While Villarreal ran the country’s largest child-sheltering contractor and Washington shipped it some three billion dollars, he had a side pursuit: high-stakes tournament poker. According to the New York Post — and verifiable through public poker records — he won roughly $800,000 at the tables over his career, nearly $400,000 of it between 2021 and 2024, the very years his organization was losing track of the children it was paid to protect. He won his first event in Las Vegas in May 2021.

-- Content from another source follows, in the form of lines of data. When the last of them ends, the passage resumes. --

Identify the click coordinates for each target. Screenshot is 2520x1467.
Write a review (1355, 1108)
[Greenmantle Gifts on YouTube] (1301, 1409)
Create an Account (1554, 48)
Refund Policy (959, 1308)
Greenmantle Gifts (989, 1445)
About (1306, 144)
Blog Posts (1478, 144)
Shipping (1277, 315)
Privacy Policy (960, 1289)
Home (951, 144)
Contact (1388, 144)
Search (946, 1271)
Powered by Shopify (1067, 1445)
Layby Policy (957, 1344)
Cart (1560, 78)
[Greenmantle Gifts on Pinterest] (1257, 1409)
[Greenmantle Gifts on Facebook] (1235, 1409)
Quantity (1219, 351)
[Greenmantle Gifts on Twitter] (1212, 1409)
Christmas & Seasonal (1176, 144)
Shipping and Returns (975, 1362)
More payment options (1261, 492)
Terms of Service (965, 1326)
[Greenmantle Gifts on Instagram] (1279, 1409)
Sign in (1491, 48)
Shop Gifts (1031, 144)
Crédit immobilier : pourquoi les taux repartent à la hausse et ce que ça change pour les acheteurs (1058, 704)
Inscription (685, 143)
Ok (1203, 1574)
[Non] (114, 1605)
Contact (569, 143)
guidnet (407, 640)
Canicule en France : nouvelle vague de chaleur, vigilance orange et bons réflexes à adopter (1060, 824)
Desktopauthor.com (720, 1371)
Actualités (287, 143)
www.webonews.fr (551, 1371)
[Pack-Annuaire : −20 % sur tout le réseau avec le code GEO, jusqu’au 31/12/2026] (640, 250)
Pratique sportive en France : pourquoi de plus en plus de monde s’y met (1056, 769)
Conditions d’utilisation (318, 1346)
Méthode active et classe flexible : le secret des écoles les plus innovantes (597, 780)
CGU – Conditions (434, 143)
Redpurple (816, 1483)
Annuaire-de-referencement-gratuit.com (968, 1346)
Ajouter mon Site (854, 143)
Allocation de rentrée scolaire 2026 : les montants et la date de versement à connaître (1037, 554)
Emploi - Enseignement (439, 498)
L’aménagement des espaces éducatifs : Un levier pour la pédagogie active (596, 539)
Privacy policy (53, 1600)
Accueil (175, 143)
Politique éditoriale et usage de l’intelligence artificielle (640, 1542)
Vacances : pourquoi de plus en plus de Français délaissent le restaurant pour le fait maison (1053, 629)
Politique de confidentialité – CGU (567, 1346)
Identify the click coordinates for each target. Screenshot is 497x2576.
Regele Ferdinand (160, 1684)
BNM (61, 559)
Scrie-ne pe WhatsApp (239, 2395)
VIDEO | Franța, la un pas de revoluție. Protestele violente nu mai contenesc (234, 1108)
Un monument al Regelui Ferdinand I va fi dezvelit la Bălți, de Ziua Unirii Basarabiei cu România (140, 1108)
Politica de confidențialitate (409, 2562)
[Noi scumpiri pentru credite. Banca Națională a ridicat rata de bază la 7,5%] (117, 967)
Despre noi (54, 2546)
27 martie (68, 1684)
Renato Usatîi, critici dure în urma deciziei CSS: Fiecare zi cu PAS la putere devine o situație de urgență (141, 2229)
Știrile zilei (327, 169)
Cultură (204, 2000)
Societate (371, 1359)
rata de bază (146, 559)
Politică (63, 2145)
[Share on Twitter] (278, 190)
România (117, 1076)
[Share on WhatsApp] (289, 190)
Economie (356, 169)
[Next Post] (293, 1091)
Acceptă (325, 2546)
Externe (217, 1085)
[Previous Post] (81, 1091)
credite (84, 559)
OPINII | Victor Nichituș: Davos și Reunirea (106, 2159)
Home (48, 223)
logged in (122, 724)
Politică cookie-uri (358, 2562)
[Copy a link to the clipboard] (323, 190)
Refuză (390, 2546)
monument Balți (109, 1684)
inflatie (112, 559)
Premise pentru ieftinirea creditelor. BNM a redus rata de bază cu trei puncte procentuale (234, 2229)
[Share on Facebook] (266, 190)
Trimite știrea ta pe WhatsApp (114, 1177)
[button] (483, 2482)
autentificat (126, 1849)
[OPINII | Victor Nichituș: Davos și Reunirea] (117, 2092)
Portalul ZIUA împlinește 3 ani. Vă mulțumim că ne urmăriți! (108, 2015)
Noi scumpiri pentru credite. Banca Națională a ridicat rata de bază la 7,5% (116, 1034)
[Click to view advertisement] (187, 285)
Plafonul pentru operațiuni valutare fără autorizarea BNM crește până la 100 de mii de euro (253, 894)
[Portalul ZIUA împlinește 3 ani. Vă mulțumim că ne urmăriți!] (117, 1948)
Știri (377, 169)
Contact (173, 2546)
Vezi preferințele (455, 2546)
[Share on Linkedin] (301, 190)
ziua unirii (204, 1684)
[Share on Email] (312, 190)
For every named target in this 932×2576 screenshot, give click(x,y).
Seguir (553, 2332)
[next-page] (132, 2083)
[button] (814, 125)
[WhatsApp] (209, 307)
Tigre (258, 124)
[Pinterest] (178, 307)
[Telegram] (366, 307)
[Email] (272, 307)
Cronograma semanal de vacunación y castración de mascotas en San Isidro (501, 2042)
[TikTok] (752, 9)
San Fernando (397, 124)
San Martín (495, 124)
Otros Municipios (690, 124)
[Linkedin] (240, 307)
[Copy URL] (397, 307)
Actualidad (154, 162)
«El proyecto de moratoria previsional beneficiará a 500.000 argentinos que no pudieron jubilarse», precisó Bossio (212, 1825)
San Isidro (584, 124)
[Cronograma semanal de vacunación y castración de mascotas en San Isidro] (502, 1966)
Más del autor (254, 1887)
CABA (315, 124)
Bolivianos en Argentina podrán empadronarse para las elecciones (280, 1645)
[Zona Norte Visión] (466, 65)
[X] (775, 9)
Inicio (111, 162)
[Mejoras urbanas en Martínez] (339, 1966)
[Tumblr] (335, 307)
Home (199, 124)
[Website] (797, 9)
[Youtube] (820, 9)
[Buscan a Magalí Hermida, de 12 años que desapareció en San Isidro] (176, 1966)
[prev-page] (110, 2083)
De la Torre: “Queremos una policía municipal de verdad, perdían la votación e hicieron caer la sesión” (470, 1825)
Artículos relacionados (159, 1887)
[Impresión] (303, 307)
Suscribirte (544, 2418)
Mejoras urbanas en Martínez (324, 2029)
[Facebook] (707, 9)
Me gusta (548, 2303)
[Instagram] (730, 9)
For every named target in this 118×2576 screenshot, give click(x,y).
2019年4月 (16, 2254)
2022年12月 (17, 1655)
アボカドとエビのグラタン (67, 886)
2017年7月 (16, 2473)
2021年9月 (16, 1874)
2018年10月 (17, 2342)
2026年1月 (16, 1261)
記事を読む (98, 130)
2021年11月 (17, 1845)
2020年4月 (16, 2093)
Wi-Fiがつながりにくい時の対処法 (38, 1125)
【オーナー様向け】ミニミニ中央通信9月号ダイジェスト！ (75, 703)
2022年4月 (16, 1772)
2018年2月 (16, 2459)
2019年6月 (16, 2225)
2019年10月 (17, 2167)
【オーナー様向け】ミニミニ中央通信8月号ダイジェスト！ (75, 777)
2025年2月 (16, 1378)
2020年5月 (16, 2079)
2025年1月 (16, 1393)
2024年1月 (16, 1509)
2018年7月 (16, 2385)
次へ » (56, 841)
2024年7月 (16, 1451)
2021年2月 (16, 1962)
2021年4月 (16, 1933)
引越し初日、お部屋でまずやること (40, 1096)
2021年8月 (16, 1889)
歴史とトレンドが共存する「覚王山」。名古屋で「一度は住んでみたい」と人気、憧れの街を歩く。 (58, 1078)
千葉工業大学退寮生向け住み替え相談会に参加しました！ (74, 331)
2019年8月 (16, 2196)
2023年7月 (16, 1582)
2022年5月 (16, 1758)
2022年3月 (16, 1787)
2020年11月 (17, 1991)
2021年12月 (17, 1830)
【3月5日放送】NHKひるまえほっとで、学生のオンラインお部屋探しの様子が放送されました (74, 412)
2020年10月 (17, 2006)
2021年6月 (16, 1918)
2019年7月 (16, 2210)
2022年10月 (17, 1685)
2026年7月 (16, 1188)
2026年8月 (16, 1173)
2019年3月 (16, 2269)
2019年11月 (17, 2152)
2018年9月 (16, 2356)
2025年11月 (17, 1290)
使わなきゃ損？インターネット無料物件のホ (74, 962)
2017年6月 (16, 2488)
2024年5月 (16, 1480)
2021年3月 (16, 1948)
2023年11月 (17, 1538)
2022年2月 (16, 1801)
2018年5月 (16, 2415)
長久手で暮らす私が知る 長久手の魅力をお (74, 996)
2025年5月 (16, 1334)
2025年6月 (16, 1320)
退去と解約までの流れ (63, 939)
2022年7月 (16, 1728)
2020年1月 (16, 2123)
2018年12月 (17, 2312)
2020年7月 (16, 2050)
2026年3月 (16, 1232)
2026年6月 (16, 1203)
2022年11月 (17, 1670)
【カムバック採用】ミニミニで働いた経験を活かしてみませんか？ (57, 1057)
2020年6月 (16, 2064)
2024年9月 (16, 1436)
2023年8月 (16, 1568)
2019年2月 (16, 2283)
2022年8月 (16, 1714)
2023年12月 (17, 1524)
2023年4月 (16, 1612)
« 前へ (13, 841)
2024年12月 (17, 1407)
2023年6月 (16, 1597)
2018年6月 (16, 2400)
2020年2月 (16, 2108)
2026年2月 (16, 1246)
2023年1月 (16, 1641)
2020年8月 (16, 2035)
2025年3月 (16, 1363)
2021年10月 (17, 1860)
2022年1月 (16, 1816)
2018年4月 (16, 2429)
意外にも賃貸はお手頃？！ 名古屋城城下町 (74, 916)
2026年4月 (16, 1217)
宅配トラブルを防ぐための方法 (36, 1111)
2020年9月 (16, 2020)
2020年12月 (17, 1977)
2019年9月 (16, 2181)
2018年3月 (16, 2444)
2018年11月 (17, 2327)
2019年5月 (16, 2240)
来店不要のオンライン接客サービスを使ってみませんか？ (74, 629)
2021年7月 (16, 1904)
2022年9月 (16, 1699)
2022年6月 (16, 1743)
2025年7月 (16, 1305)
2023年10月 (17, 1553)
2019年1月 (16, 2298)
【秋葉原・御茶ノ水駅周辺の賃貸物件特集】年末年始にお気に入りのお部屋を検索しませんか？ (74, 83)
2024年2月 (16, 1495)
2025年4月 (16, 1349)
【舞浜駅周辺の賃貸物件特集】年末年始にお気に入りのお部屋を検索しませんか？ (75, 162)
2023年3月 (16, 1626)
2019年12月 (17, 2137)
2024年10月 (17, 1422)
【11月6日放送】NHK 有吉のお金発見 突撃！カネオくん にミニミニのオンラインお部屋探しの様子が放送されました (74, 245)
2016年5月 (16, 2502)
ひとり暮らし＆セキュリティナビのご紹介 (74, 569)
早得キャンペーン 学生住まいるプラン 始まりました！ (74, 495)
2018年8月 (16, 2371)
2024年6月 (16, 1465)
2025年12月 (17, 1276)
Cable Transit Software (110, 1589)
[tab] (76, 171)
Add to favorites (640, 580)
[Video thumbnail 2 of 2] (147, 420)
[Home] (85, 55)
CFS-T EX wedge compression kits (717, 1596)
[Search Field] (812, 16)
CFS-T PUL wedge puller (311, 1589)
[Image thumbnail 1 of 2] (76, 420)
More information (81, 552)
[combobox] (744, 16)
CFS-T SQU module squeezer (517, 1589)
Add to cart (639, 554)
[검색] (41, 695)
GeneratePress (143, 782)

Global Refuge — the rebranded Lutheran Immigration and Refugee Service — drew 98.7 percent of its revenue from the government and took in roughly $881 million during the Biden years. Its chief executive, a former Obama White House and State Department official, was paid roughly $699,000 in 2024. Global Refuge is, in practice, less a service provider than a pass-through: it collects federal grants and routes them to a downstream network of subgrantees, sending one of them — Bethany Christian Services — some $246 million in a single year.

It also lobbied.

Between 2019 and 2023, the organization disclosed $480,000 in federal lobbying — an investment that, when set against the grants that followed, amounted to thousands of dollars in federal money for every dollar spent persuading Washington.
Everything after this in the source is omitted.